Today marks the end of our first week in the Research Experience for Teachers program at Boston University. This program is designed to introduce teachers to current topics in technology so that we can bring them back to our students. This summer we are working in the Photonics Center at BU with particular focus on Biophotonics. Photonics is the study of everything we know about light: what it's composed of, how we can detect light, how we can use light as a sensor, and much more. Therefore, biophotonics is an area of research where light is used to sense, detect, and analyze biological materials such as tissues, cells, fluids, and other materials that relate to fields like medicine, agriculture, and environmental sciences.
The particular group of researchers that I worked with was headed by Professors Bennett Goldberg and Mark McComb. The main goal of their research is to develop a technology that can quickly and efficiently analyze a biological sample to detect the presence of a biomarker of a particular disease so that doctors can immediately begin treatment of the patient, potentially increasing their chances of recovery. Now I bet you're wondering what a biomarker is. The term biomarker encompasses a broad range of substances but the basic concept is that a biomarker is an indicator of a particular biological state. For example, a recent study showed that children infected with HIV had much higher levels of a protein called Interleukin-6 (IL-6) than non-infected children. We can then say that very high levels of IL-6 would be a biomarker of HIV infection. Now, if we use the technology that Professors Goldberg and McComb are developing, we would be able to quickly identify the amount of IL-6 in the blood sample from a child. If the level of IL-6 is very high, we can assume that the child is infected wit HIV and begin immediate treatment.

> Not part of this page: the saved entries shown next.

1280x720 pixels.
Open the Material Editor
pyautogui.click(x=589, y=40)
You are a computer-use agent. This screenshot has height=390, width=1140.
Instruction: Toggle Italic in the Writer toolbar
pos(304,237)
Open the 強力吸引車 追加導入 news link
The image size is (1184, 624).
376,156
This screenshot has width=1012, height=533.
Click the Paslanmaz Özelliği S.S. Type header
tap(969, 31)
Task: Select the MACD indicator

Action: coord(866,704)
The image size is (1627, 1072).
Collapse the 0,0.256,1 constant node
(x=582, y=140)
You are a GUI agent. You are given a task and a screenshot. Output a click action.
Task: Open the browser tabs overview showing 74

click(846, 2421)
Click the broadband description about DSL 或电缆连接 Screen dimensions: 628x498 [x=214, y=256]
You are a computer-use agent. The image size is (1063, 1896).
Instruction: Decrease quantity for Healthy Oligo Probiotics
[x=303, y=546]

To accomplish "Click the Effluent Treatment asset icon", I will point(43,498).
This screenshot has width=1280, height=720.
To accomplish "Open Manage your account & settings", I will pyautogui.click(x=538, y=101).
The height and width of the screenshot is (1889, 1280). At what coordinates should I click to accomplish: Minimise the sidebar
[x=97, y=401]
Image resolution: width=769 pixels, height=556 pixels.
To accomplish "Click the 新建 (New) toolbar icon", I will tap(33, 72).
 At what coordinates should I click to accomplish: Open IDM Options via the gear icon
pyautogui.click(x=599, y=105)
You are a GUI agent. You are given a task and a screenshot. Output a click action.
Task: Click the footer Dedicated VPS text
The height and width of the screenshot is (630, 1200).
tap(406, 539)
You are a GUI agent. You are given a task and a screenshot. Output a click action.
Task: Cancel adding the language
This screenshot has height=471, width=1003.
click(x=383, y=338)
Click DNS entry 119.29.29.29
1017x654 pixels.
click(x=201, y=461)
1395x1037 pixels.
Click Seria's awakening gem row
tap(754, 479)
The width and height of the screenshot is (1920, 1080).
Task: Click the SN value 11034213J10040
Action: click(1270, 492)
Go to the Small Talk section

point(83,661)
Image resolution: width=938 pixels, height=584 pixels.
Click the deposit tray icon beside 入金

While I just gave you general overview of what we are diving into, I spent the week learning and understanding the physics, photonics, and biology behind this research. This includes the type of equipment that we will be using. One of them is IRIS, or the Interferometric Reflectance Imaging Sensor. This machine uses different wavelengths of light to detect differences of height as small as nanometers!! In case you don't know, a nanometer is extremely small; it is only one-billionth of a meter! Think of it this way, a strand of hair is about 100,000 nanometers wide so it's pretty difficult to imagine 1 nanometer. What's amazing is that this piece of equipment can distinguish the difference from one nanometer to the next. When you use IRIS to analyze a sample, that machine produces a set of data that will indicate the differences in height throughout the sample. These height differences indicate whether or not a specific target substance is present or not in the sample. We can then use a formula to get the amount of target substance is present. Once we know this amount, we take the sample to another machine called MALDI-TOF, a type of mass spectrometer. This particular spectrometer is a Matrix Assisted Laser Desorption/Ionization - Time Of Flight spectrometer. The general concept of this piece of equipment is that we can place the sample in the machine and blast the sample with high energy in the form of a laser to produce even smaller pieces of our target substance. As these pieces are produced from the blast, they fly into contact with a detector that can determine the mass and charge of the pieces. Based on this value, we can identify what the target substance actually is. Identifying target substances like this used to require process that took several months. With MALDI however, it only takes a few minutes!